- Born: 29 August 1955 (age 71) Uganda
- Citizenship: Uganda
- Education: Makerere University (Bachelor of Laws) Law Development Centre (Diploma in Legal Practice) University of Edinburgh (Master of Laws)
- Occupations: Lawyer & Politician
- Years active: 1981 — present
- Known for: Politics
- Title: State Minister for Justice

= Fred Ruhindi =

Ugandan lawyer and politician

Fredrick Ruhindi, commonly known as Freddie Ruhindi or Fred Ruhindi, is a Ugandan lawyer and politician. He was the Attorney General of Uganda from 1 March 2015 to 2016. Between 2 June 2006 and 28 February 2015, he served as the State Minister for Justice & Constitutional Affairs in the Ugandan Cabinet. In the cabinet reshuffle of 16 February 2009, and that of 27 May 2011, he retained his cabinet post. He is also the elected Member of Parliament representing Nakawa Division in Kampala District.

==Background and education==
He was born on 29 August 1955. He attended Mbarara High School for his O-Level education, and attained Certificate of Education (UCE) in 1973. He studied at Ntare School for his A-Level studied, and attained Uganda Advanced Certificate of Education in 1975. He holds the degree of Bachelor of Laws from Makerere University. He also holds the Diploma in Legal Practice from the Law Development Centre in Kampala, Uganda's capital and largest metropolitan area. His Master of Laws degree was obtained from the University of Edinburgh.

- Items -
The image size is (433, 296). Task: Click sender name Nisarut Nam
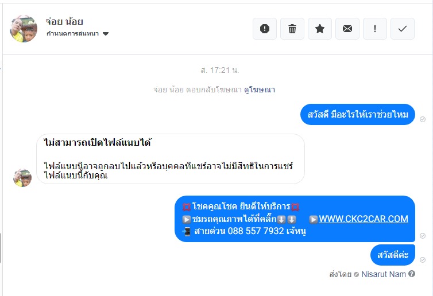[x=384, y=274]
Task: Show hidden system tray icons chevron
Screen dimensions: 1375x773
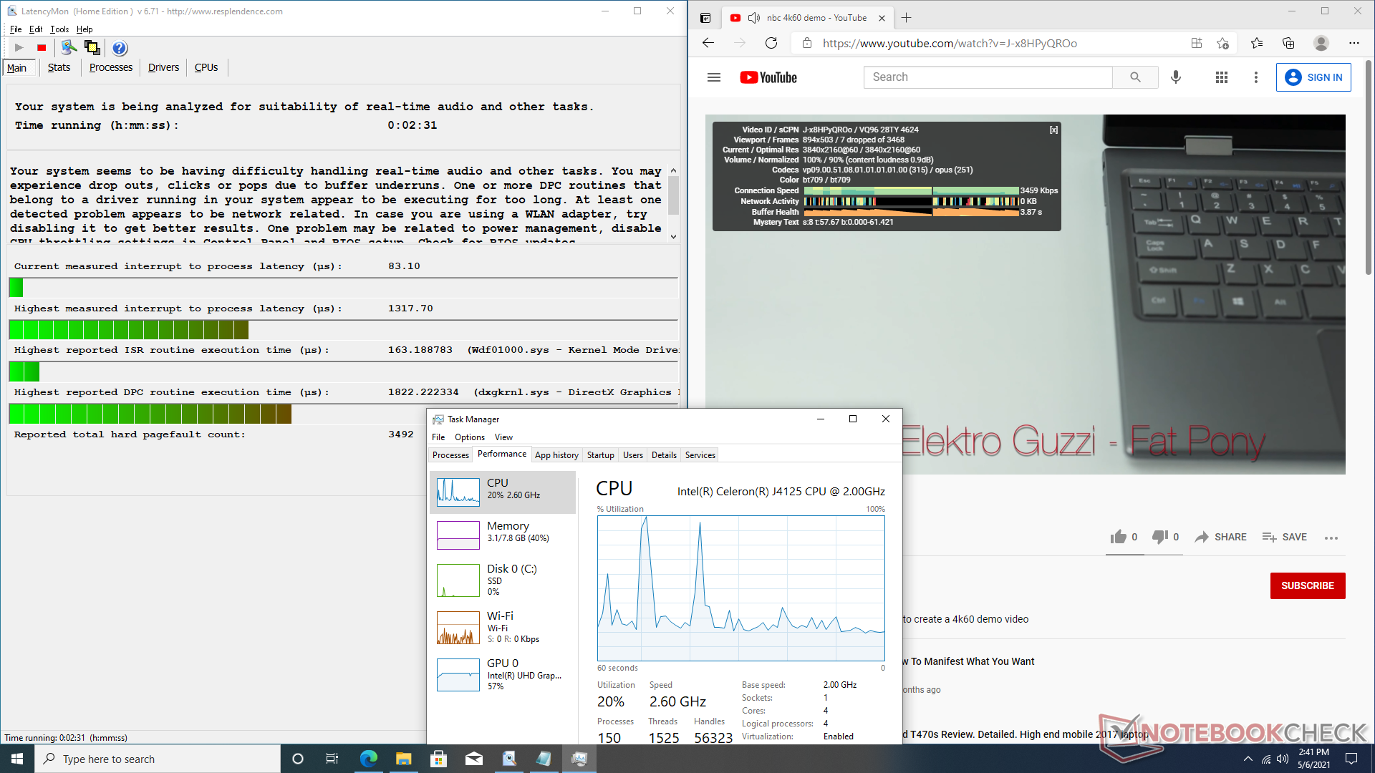Action: [x=1248, y=759]
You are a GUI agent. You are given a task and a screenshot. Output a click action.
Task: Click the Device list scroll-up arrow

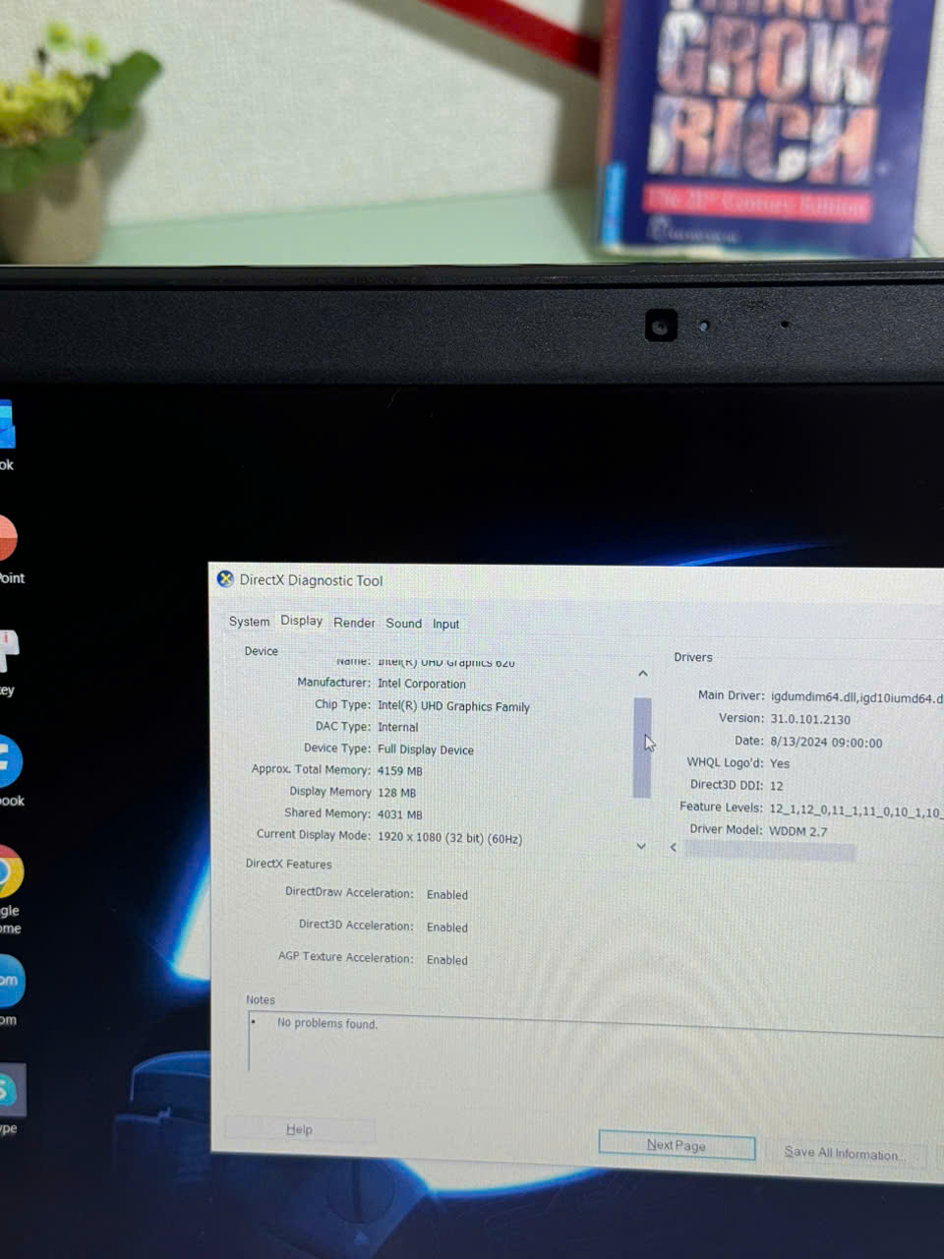(x=642, y=674)
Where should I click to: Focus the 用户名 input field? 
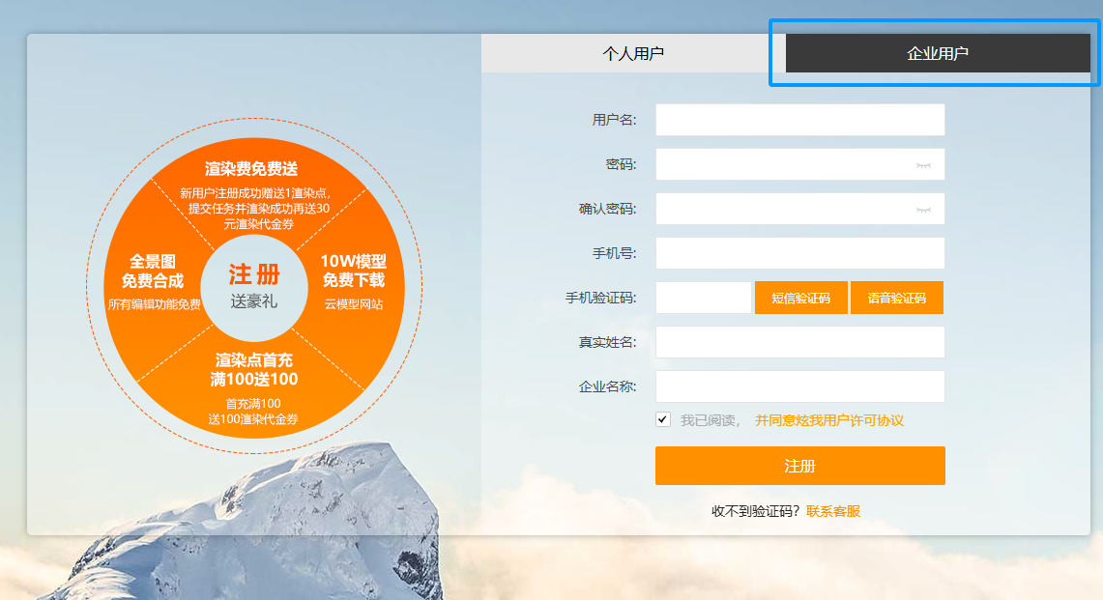pos(799,120)
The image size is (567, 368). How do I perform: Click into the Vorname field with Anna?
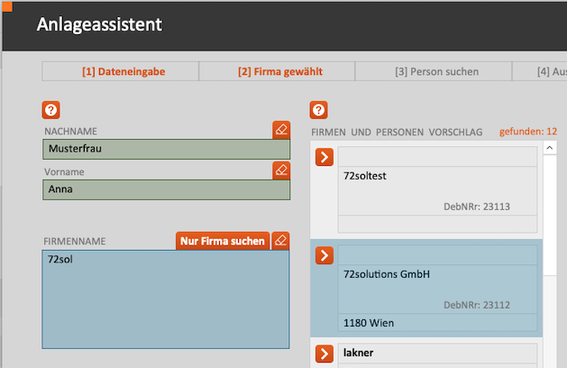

- Tasks and exercises -
A. According to the biography of Fred Ruhindi, at which university did he obtain his Master of Laws degree?
B. Render this sentence from the Fred Ruhindi biography into Spanish: "He holds the degree of Bachelor of Laws from Makerere University."
C. Continue the biography of Fred Ruhindi after its final sentence.

- Answers by task -
A. The University of Edinburgh.

B. Es titular del título de Licenciado en Derecho por la Universidad Makerere.

C.
==Career==
For a period of eleven years, between 1981 until 1992, Fred Ruhindi worked as a State Attorney, in the Ministry of Justice & Constitutional Affairs. He was then transferred to the Uganda Investment Authority, where he served as Corporation Secretary, from 1992 until 1999. He entered politics in 2001 and was elected to parliament to represent Nakawa Division, Kampala District. He was re-elected in 2006. He has served as State Minister for Justice & Constitutional Affairs since 2006. From June 2006 until February 2015, he also served as the Deputy Attorney General of Uganda. In a cabinet reshuffle on 1 March 2015, he was appointed the Attorney General of Uganda.

==Personal information==
Fred Ruhindi is widowed. He belongs to the National Resistance Movement political party. He is of the Christian faith.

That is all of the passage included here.